> _YOUR ASSIGNMENT_
Write every line below out again exactly, images omitted.

[Opening SUPPLIED MATERIAL section]

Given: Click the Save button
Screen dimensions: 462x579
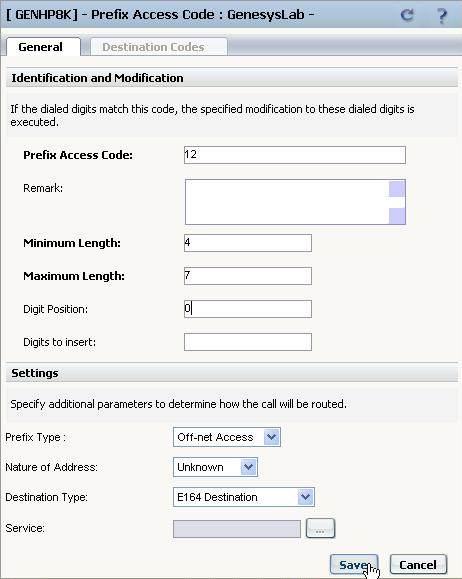Looking at the screenshot, I should (x=354, y=565).
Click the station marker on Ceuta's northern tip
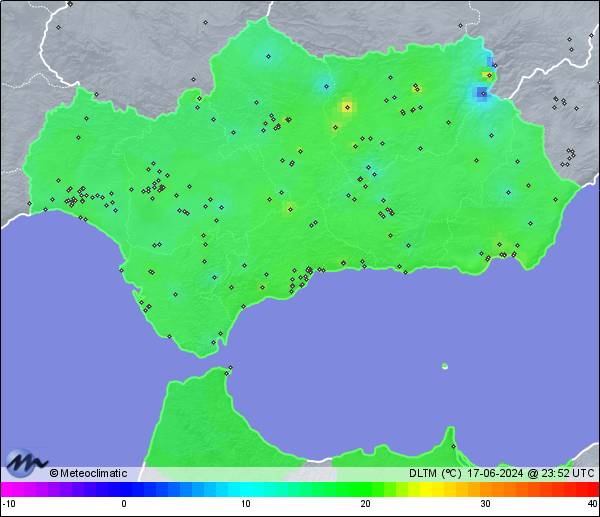This screenshot has width=600, height=517. pyautogui.click(x=230, y=369)
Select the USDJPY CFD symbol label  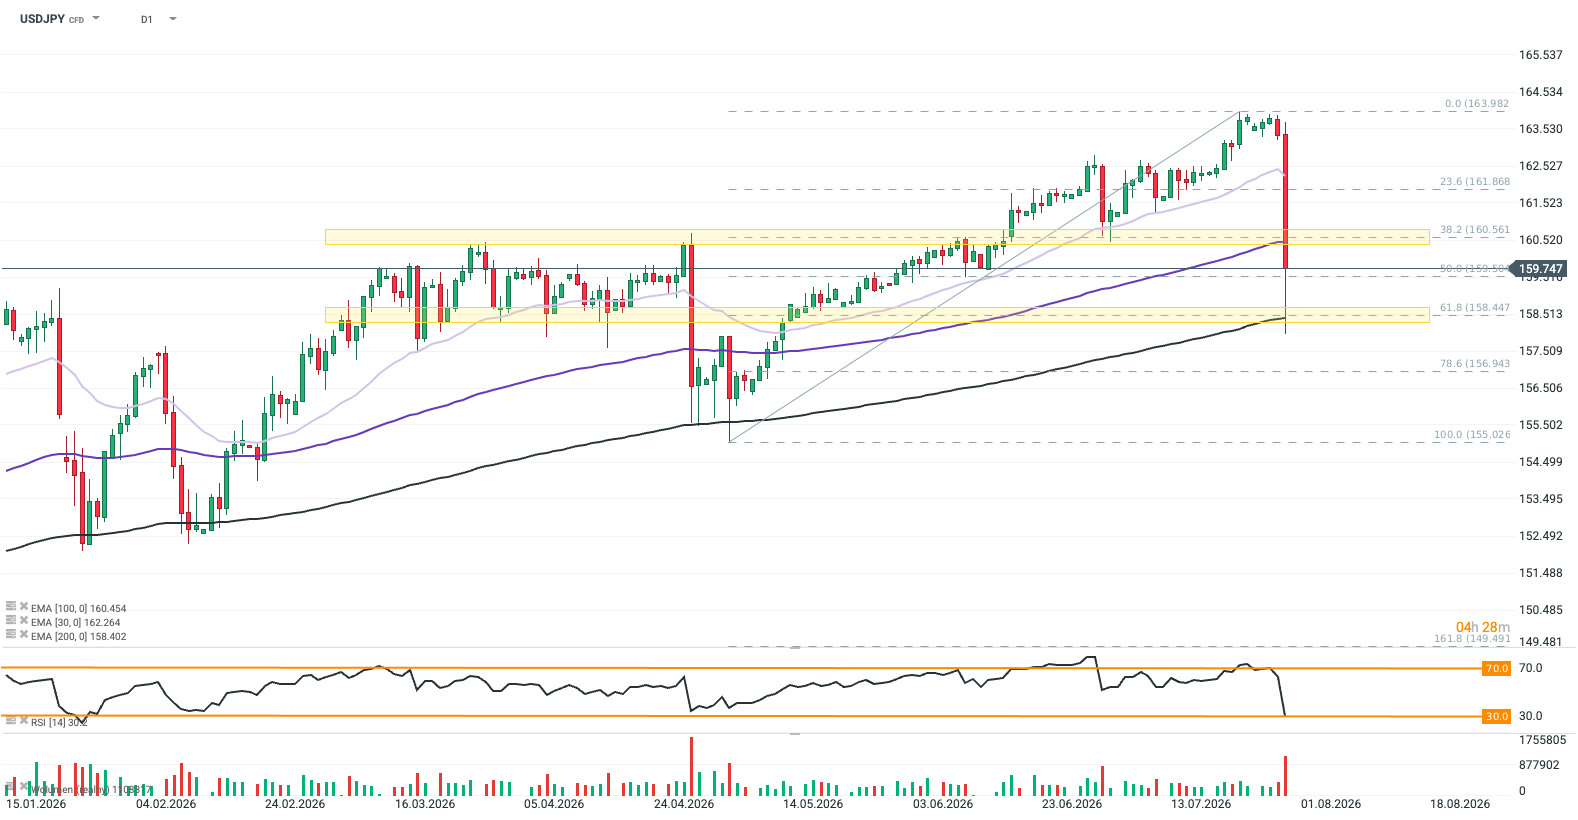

[Closing SUPPLIED MATERIAL section]

> _RESULT_
Given: Click the Save button
Screen dimensions: 462x579
Looking at the screenshot, I should (x=354, y=565).
Click the station marker on Ceuta's northern tip
This screenshot has width=600, height=517. pyautogui.click(x=230, y=369)
Select the USDJPY CFD symbol label  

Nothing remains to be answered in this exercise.